WORK INSTRUCTIONS> Up to and including the line with "Click the 海量免费优质及实用课程 description", please reproduce the lines below exactly, beginning with the first.

-*-

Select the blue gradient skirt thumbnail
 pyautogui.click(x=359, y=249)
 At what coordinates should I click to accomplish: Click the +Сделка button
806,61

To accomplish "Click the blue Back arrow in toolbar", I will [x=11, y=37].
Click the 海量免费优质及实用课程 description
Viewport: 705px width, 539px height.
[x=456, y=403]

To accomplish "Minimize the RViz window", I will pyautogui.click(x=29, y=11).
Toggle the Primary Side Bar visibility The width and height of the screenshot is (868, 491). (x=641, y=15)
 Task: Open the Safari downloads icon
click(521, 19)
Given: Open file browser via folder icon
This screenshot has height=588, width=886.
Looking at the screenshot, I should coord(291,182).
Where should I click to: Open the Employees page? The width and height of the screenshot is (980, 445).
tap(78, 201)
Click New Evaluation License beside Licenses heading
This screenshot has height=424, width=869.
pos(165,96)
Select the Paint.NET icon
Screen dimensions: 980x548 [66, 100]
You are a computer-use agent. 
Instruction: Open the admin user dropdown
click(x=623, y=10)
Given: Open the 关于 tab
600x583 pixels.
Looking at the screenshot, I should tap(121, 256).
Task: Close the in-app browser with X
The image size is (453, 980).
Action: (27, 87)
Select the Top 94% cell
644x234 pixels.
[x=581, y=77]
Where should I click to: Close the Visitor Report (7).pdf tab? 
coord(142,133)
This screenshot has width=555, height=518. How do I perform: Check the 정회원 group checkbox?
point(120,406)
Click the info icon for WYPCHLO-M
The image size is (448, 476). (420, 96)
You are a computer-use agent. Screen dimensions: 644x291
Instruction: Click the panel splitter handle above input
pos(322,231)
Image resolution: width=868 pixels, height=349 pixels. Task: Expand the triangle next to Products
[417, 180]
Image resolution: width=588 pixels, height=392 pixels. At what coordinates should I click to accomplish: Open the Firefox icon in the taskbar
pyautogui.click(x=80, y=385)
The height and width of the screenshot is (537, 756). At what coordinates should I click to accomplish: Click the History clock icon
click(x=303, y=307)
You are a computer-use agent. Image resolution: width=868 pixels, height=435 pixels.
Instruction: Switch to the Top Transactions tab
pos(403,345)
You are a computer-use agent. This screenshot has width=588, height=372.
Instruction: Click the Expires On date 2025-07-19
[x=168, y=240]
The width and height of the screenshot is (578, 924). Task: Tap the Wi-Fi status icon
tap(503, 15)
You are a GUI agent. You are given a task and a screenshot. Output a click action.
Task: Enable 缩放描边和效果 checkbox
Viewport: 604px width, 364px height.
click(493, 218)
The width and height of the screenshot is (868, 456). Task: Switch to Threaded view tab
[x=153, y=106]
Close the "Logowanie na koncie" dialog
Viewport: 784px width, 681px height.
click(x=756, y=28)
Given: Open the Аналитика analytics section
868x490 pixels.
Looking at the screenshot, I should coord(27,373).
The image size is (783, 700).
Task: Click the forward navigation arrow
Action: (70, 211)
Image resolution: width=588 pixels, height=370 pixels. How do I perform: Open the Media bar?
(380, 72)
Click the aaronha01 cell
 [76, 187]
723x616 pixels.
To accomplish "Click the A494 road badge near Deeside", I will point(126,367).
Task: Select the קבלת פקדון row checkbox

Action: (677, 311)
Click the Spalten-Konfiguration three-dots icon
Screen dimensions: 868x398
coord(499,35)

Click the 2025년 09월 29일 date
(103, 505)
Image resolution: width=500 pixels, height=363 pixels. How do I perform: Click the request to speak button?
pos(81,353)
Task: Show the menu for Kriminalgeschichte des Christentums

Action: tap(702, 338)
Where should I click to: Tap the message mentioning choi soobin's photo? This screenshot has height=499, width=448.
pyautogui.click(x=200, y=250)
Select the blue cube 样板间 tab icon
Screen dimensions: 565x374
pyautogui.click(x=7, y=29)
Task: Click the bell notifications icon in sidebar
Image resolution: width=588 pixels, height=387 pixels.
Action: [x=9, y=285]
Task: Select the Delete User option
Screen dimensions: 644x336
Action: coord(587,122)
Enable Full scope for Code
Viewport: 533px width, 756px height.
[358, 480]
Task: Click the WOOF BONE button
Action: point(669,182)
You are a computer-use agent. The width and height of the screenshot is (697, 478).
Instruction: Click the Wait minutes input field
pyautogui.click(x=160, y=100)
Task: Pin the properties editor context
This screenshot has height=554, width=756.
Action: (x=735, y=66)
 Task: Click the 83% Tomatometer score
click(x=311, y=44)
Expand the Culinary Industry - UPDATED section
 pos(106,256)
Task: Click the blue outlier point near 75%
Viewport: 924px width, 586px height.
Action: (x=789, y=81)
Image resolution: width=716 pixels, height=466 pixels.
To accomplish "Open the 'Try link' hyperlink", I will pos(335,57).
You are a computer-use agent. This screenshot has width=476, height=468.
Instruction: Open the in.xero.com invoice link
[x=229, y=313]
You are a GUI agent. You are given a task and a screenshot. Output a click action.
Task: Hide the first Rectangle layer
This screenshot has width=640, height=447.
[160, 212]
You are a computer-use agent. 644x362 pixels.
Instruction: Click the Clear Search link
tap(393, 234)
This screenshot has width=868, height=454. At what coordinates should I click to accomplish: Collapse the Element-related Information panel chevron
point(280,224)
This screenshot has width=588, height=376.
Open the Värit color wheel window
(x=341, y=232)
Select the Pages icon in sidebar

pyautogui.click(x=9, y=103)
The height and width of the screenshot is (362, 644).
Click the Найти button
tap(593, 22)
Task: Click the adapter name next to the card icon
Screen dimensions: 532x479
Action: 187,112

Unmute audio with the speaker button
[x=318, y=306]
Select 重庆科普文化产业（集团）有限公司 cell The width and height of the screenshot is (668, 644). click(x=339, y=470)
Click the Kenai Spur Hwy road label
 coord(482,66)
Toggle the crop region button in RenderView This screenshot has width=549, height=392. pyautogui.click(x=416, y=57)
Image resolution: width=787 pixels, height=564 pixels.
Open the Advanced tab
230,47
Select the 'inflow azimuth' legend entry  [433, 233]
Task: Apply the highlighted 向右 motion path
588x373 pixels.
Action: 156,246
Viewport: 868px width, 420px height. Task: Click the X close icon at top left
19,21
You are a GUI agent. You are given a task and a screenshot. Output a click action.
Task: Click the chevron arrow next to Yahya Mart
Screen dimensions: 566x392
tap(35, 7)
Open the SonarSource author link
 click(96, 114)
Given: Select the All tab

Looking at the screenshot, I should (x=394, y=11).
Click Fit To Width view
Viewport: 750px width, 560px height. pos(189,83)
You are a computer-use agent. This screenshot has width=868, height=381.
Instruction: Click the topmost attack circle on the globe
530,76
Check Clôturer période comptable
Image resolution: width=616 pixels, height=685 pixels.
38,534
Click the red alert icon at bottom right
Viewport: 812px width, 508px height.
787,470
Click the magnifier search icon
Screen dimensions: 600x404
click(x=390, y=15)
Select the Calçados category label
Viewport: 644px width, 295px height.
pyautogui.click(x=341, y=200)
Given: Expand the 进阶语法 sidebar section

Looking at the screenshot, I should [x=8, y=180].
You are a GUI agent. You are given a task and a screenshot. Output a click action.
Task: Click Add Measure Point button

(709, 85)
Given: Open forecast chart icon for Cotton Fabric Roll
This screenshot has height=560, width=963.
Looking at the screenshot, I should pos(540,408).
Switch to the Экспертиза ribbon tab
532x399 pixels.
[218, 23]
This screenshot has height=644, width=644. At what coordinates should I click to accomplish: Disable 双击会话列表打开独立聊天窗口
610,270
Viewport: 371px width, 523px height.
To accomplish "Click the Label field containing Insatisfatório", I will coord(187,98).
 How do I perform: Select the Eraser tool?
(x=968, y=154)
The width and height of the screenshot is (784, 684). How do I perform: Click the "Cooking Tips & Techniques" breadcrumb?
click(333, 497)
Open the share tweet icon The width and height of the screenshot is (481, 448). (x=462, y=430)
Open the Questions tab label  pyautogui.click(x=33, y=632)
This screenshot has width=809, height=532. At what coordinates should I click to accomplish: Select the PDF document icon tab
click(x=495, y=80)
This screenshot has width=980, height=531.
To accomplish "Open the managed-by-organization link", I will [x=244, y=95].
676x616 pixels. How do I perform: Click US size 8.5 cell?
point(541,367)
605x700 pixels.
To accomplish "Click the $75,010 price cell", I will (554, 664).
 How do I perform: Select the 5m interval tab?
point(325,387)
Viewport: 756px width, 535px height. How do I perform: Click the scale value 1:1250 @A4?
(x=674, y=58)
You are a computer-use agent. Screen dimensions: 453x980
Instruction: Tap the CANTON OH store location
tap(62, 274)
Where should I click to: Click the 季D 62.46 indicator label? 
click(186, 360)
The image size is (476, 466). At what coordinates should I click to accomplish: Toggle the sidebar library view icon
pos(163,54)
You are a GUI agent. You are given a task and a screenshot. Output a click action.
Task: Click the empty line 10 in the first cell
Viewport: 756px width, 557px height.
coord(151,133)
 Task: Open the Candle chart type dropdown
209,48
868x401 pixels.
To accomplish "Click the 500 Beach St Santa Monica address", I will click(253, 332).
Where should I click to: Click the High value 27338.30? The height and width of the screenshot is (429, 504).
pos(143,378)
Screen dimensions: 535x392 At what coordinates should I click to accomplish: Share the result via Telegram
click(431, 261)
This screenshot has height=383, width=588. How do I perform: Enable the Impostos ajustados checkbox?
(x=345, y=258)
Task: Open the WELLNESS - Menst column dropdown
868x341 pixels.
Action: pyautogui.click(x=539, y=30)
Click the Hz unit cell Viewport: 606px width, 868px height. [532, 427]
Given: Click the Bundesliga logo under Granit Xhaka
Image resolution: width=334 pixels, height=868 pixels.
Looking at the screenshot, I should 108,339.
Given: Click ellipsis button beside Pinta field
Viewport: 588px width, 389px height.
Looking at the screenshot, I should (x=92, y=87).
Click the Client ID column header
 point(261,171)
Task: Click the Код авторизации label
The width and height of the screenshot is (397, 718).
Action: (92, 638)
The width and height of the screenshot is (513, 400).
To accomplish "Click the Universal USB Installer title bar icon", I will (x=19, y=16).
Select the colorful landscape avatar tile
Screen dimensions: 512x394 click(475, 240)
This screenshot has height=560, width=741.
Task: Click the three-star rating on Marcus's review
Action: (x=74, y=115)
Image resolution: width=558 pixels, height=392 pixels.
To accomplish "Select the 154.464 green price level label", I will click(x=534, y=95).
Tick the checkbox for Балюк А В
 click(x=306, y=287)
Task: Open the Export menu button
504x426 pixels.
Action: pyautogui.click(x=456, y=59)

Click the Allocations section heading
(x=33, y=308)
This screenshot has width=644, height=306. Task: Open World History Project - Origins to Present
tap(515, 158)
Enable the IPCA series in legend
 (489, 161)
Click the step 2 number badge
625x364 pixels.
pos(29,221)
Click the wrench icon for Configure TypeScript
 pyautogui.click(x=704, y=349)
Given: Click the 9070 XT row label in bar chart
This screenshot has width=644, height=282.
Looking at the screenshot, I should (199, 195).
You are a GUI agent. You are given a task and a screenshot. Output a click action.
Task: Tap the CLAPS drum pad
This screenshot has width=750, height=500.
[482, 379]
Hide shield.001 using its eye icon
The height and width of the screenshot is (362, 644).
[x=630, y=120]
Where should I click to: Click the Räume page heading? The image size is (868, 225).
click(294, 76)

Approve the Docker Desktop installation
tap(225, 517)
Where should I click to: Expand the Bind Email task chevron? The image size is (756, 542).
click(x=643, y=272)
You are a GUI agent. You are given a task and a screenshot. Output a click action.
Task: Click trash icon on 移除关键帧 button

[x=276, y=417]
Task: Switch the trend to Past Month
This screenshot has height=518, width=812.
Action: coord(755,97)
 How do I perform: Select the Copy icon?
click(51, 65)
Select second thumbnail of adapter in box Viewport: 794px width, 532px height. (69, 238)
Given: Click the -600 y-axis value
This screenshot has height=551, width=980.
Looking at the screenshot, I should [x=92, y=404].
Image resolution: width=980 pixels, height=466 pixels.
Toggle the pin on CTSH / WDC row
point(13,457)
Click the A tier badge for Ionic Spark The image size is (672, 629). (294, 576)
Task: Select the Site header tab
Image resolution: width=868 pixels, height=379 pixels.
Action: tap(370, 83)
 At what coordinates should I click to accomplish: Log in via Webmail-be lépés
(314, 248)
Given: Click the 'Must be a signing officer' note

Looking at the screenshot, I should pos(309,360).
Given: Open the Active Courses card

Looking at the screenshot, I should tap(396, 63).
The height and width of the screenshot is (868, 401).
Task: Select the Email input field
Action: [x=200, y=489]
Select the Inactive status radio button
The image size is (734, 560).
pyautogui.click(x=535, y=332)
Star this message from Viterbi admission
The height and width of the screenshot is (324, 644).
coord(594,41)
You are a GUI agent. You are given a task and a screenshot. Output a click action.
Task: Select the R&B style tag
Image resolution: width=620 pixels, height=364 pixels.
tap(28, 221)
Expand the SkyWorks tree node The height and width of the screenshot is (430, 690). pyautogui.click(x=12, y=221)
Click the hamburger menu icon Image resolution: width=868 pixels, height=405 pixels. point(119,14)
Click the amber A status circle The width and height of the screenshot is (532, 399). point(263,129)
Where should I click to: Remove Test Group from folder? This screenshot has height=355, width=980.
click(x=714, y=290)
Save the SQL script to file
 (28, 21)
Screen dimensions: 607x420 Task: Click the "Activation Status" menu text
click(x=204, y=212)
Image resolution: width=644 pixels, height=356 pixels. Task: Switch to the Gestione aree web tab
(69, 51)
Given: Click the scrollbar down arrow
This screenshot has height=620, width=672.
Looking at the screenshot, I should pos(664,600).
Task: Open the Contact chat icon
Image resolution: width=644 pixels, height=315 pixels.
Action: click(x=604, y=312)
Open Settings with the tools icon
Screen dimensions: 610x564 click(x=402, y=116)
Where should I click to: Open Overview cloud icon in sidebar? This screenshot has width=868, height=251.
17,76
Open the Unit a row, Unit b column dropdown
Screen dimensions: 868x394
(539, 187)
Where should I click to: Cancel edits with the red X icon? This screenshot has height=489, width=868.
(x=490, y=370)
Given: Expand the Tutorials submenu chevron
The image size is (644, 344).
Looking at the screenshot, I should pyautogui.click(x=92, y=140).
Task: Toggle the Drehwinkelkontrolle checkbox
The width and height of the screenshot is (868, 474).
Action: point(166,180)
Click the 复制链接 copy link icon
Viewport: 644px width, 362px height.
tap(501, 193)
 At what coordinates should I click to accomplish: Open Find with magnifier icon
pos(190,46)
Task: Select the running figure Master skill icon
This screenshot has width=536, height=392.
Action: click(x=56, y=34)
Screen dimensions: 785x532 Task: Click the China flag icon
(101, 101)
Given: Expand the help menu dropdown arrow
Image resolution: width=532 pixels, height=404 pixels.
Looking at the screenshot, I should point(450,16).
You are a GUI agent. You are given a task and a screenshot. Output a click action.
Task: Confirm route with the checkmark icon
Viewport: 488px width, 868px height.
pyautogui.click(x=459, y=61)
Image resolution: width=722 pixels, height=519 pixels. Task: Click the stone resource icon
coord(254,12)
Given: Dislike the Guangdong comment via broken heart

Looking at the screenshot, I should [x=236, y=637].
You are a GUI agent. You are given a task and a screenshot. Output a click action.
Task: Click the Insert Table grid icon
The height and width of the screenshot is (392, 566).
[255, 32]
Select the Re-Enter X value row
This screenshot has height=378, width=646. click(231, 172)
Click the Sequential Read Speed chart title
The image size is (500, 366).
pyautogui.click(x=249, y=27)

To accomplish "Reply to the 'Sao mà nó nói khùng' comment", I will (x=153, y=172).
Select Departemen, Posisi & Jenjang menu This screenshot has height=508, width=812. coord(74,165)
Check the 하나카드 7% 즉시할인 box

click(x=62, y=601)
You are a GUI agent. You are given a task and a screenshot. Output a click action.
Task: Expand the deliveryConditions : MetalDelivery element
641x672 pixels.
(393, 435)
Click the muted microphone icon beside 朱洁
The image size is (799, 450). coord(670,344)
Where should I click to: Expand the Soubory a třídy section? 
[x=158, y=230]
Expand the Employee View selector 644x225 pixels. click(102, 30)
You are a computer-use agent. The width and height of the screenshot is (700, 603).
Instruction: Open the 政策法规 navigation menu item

-*-

RESULT FOR THIS TASK>
Select the blue gradient skirt thumbnail
 pyautogui.click(x=359, y=249)
 At what coordinates should I click to accomplish: Click the +Сделка button
806,61

To accomplish "Click the blue Back arrow in toolbar", I will [x=11, y=37].
Click the 海量免费优质及实用课程 description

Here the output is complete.